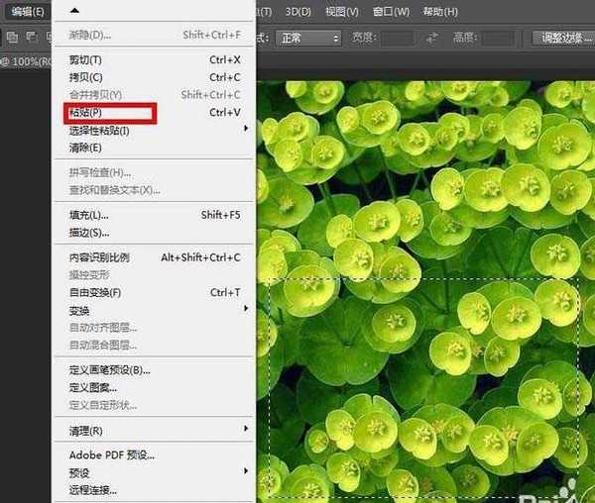595x503 pixels.
Task: Choose 拷贝(C) menu entry
Action: (x=85, y=77)
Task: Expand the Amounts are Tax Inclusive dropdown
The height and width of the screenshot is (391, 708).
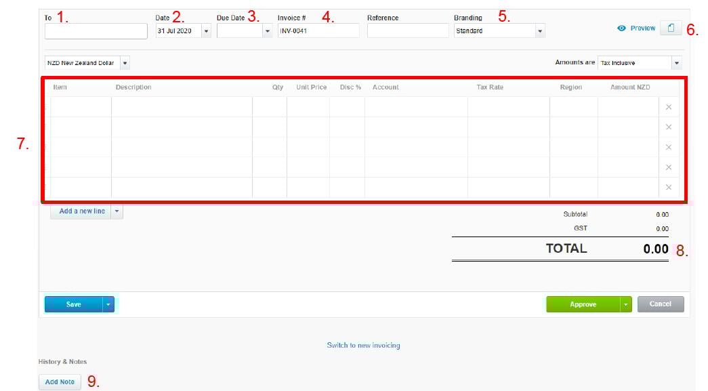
****************************************
Lines from the one that contains "Task: Expand the" to the final line of the material are the whole answer. Reproduce them word for word and skip the pictures.

— Written solution —
Task: Expand the Amounts are Tax Inclusive dropdown
The height and width of the screenshot is (391, 708).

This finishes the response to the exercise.